__DIRECTIONS__
With pictures left out, retype exactly the lines from the one containing "This screenshot has" through the final line of the entries.

(Stored data)
· · · · ·
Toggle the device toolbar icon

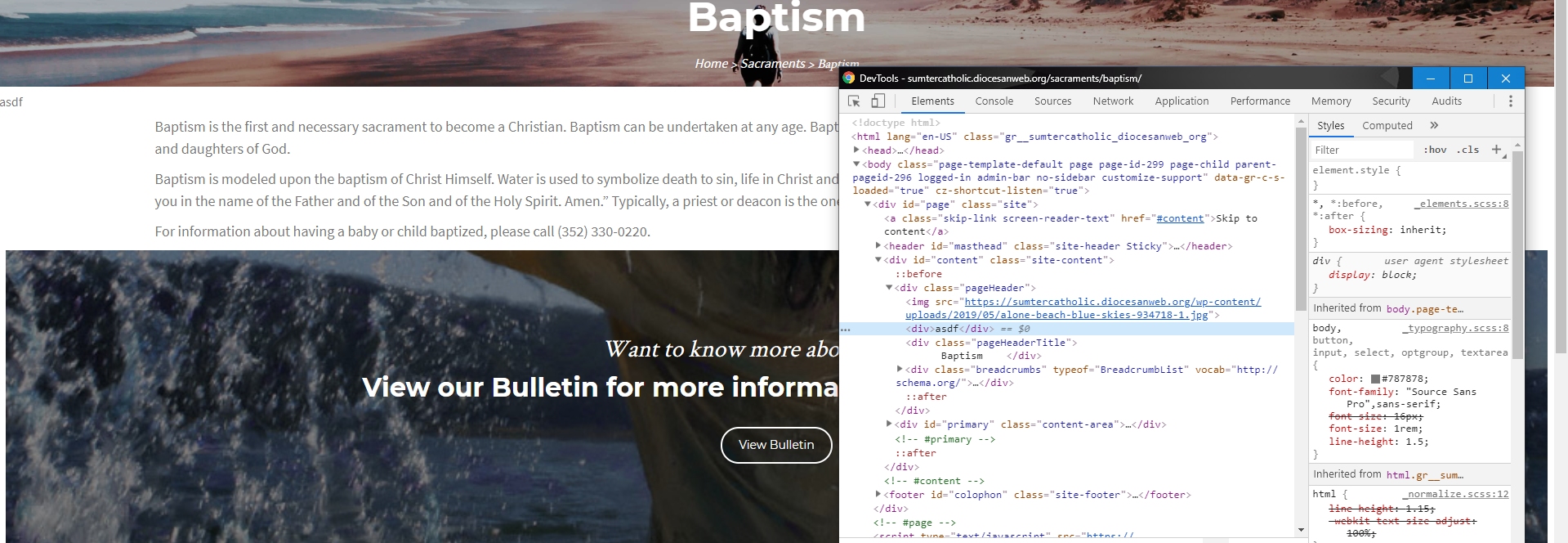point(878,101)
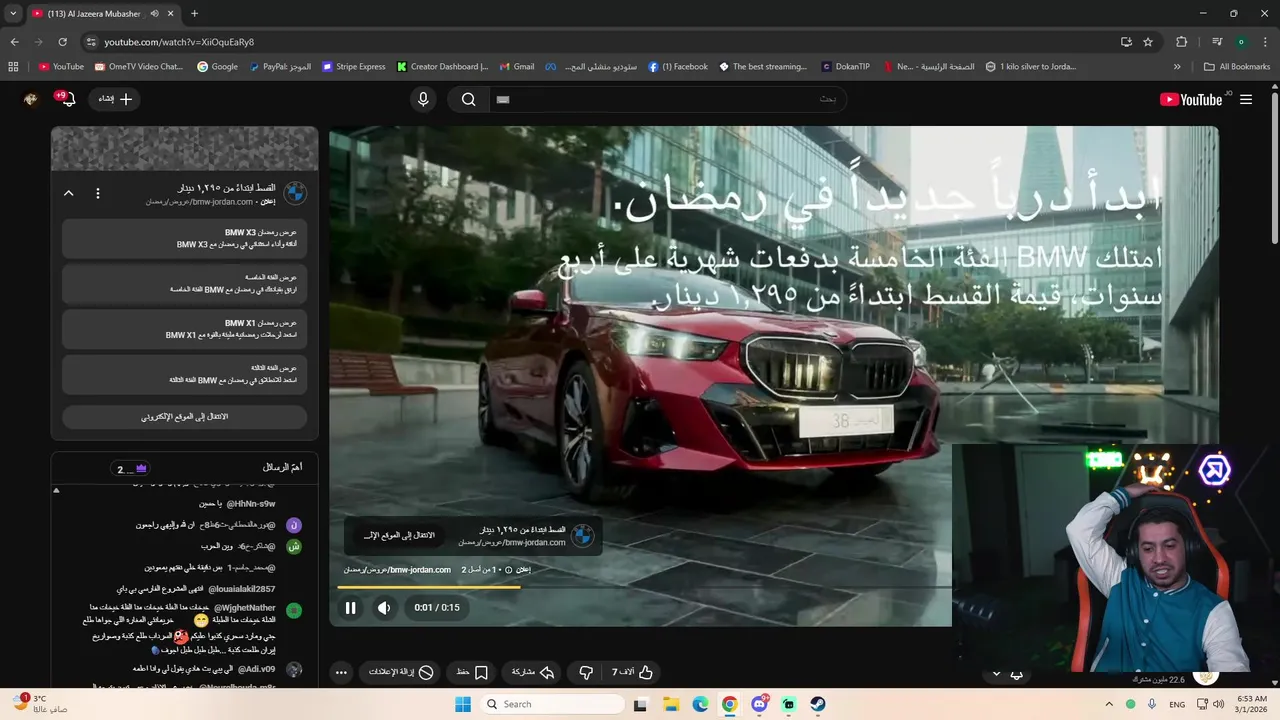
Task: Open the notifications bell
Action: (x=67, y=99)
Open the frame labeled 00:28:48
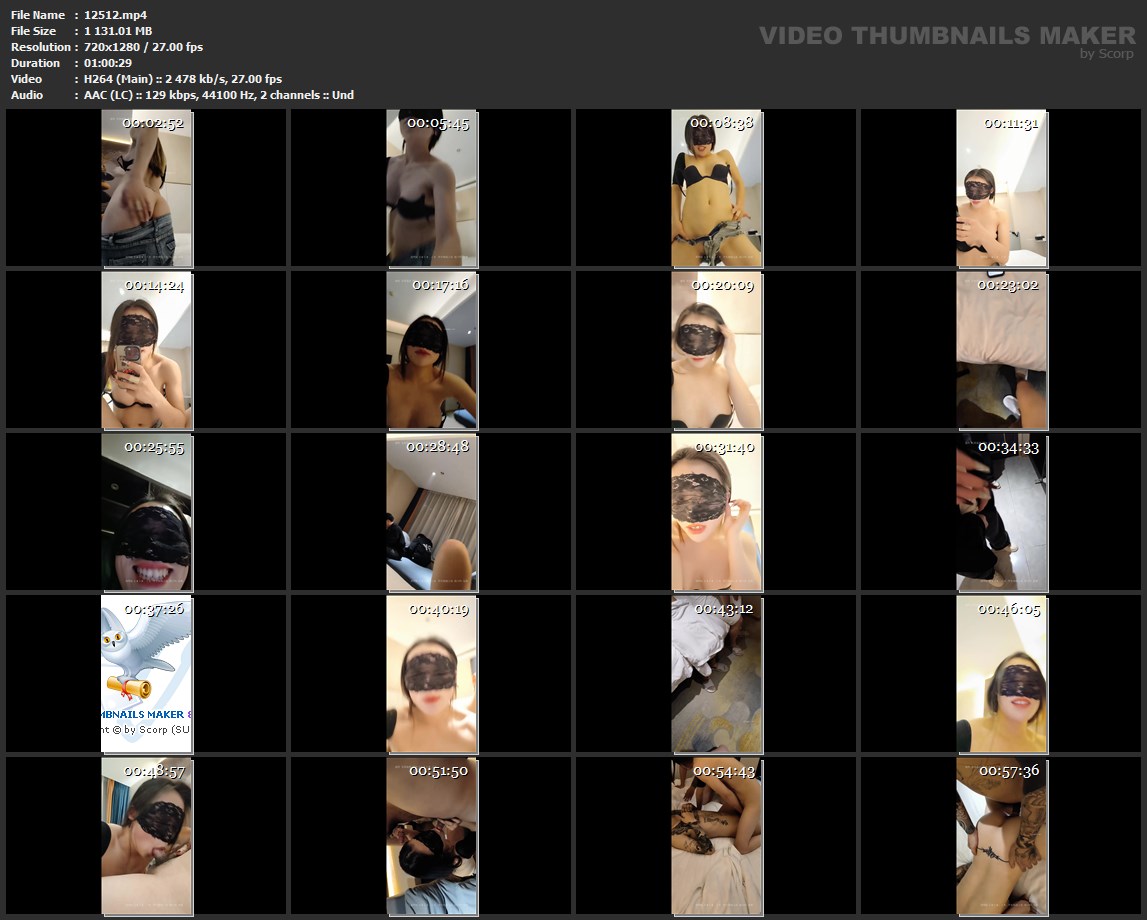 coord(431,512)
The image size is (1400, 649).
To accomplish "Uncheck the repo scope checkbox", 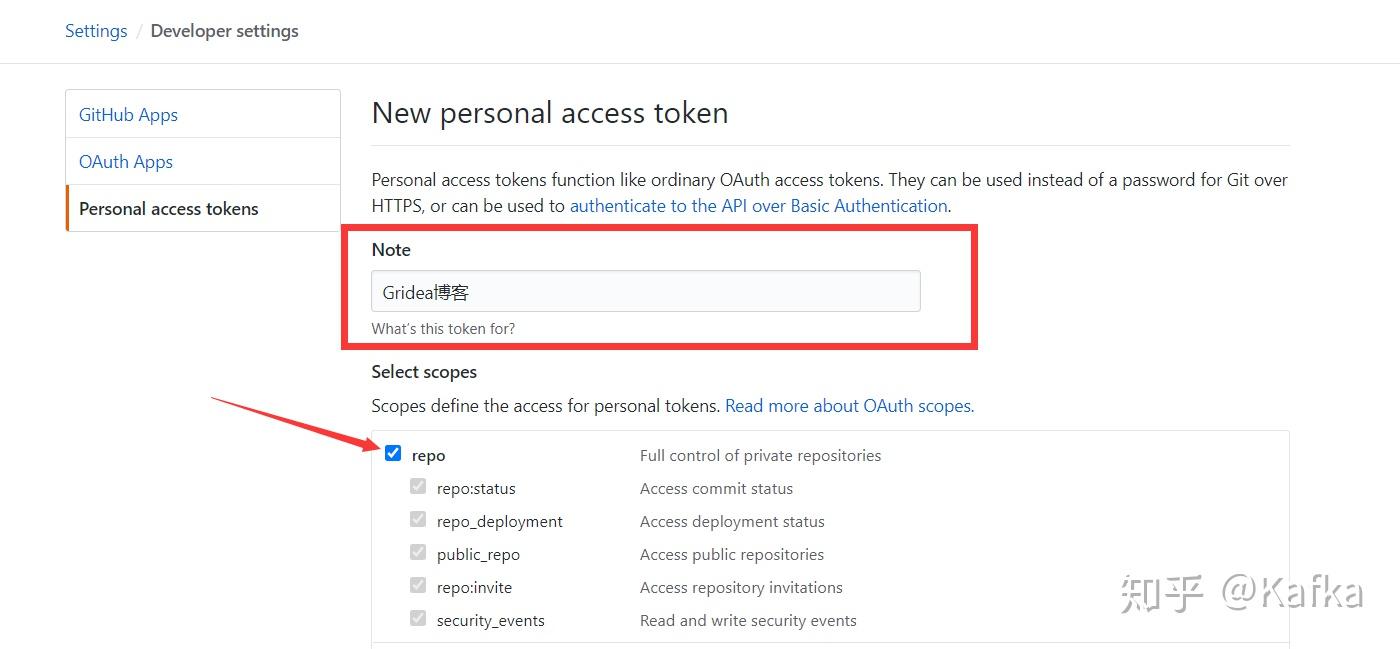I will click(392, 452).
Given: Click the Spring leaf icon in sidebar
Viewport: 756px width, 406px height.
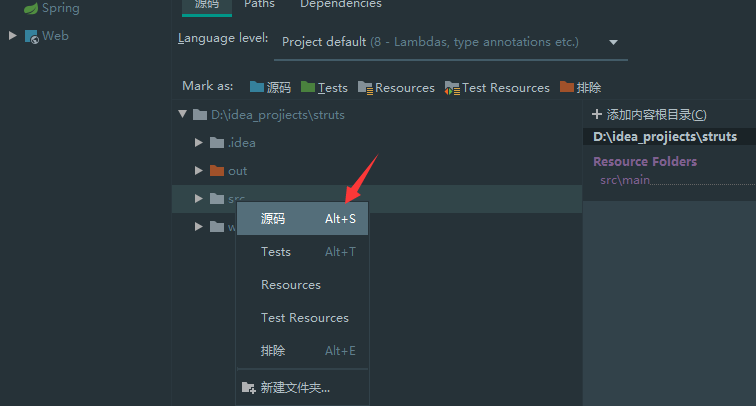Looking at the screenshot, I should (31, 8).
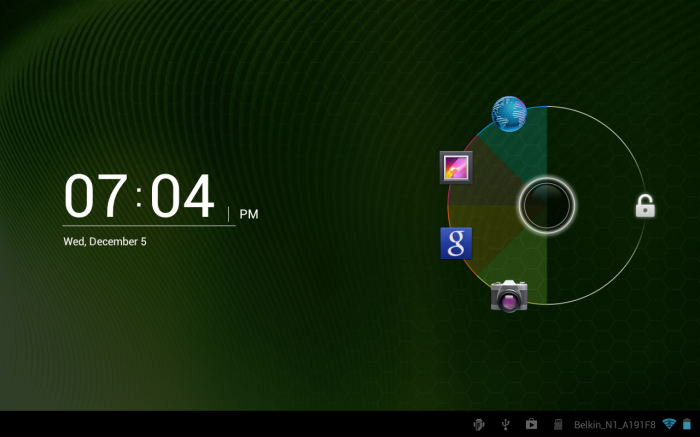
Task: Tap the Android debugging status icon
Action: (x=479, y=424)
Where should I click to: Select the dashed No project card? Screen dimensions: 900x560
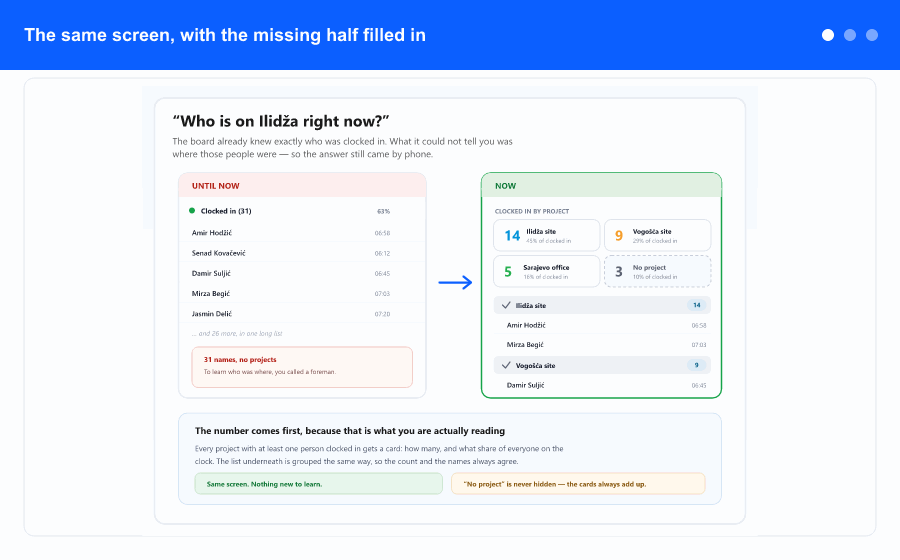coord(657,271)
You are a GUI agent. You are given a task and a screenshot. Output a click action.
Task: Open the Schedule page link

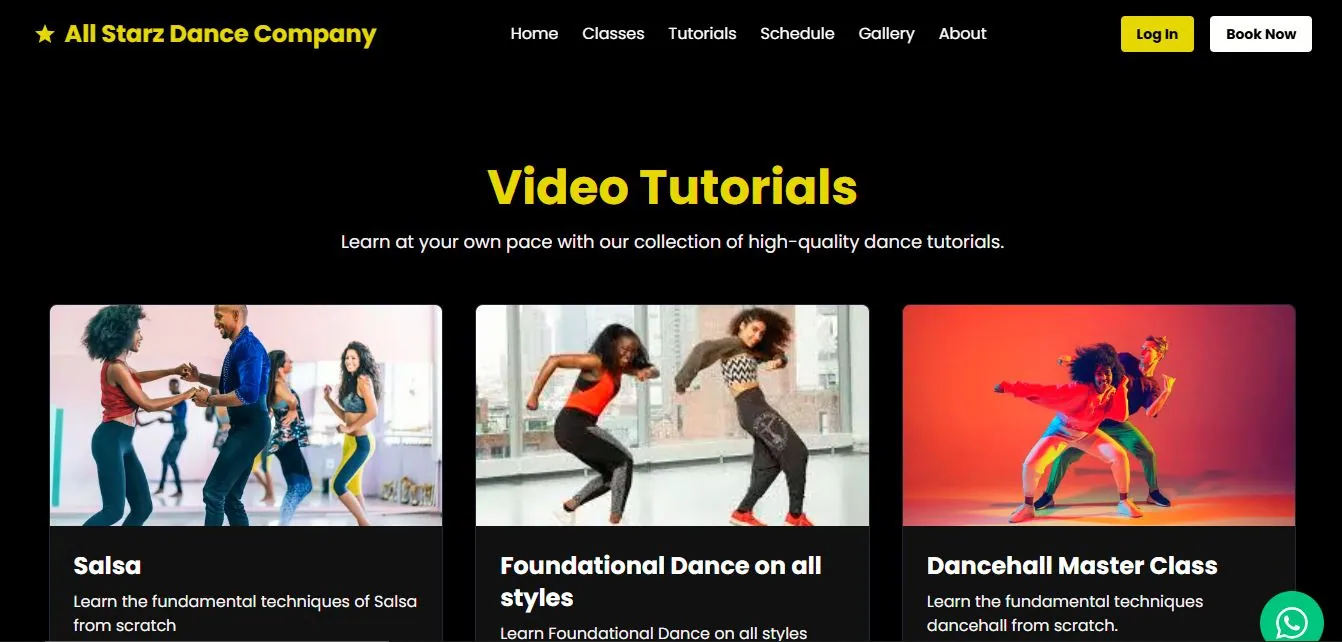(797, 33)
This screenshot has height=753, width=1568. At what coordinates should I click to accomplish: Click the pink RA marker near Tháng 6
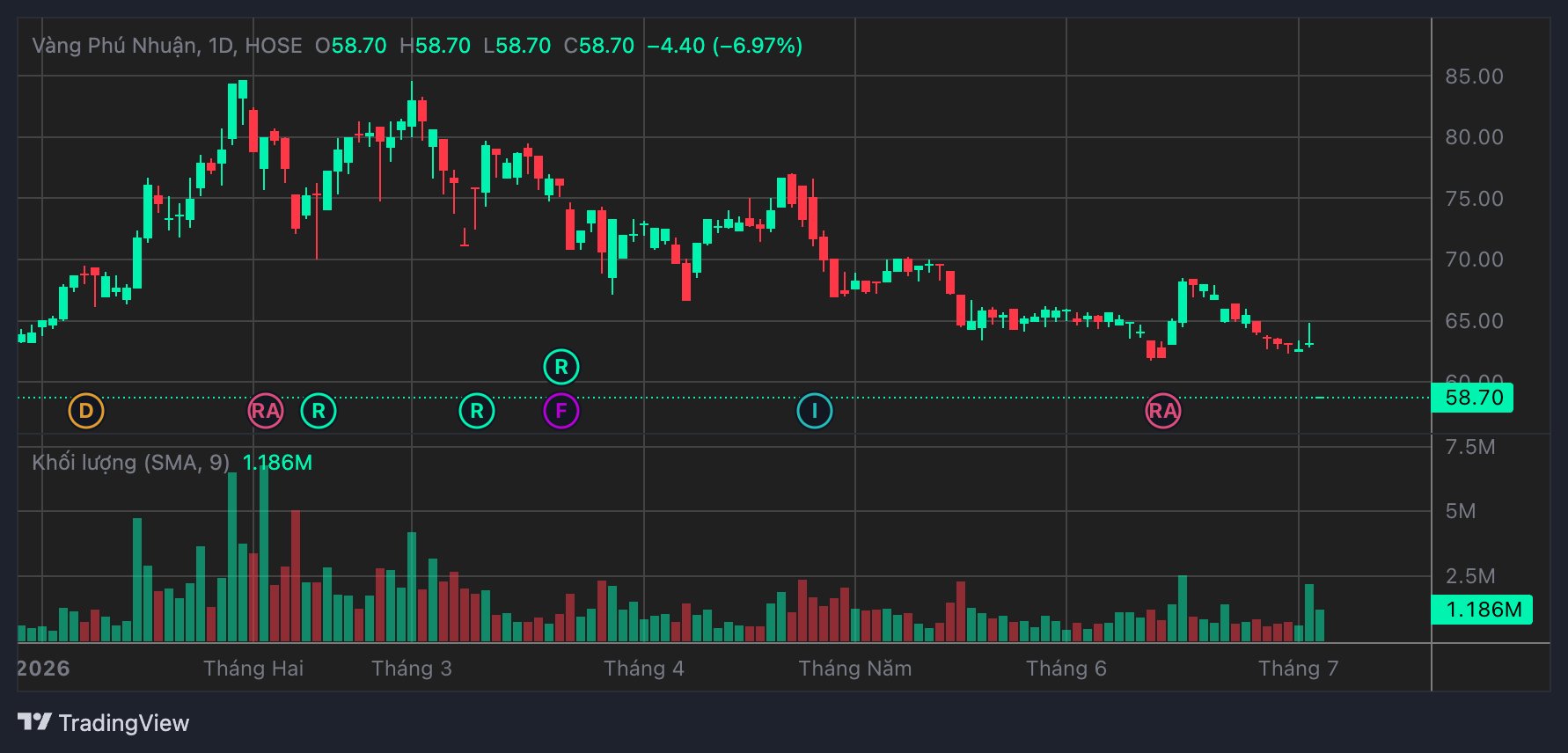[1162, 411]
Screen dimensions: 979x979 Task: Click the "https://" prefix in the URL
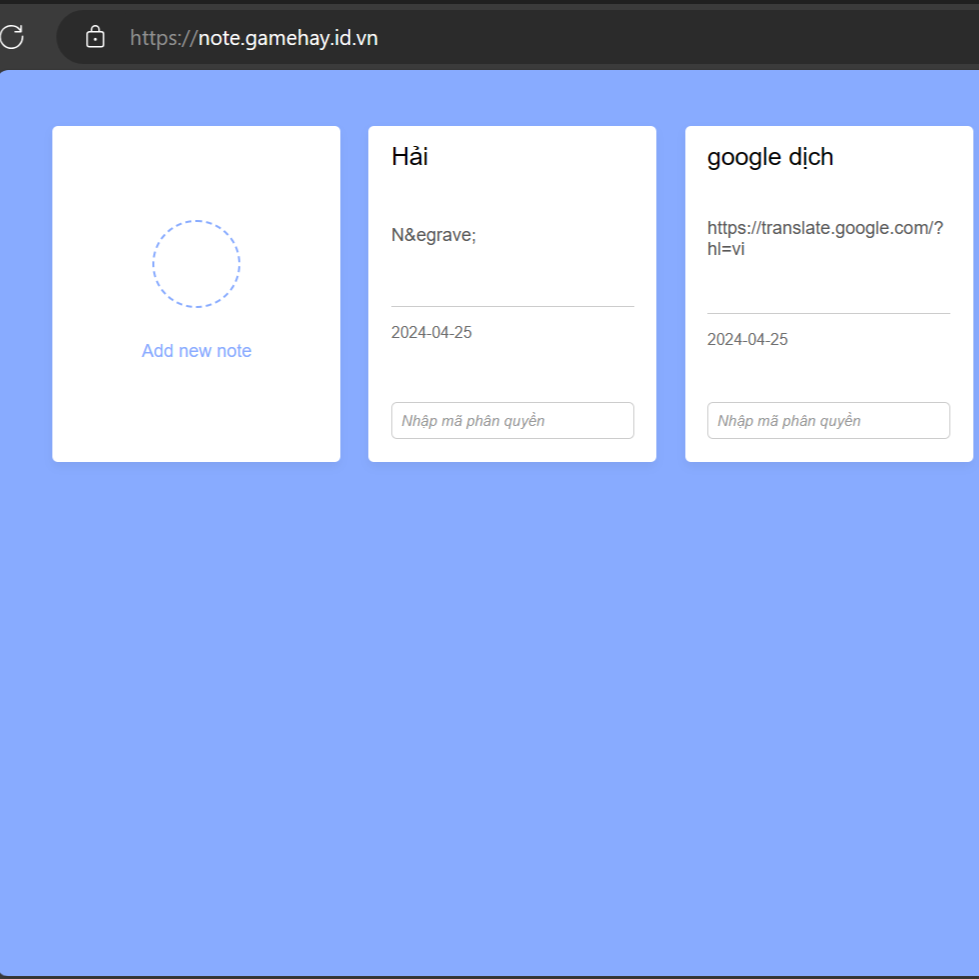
· · · · ·
__RESULT FOR THIS EXERCISE__
This screenshot has height=753, width=1568. At what coordinates should I click to accomplish: Click the pink RA marker near Tháng 6
[1162, 411]
Screen dimensions: 979x979 Task: Click the "https://" prefix in the URL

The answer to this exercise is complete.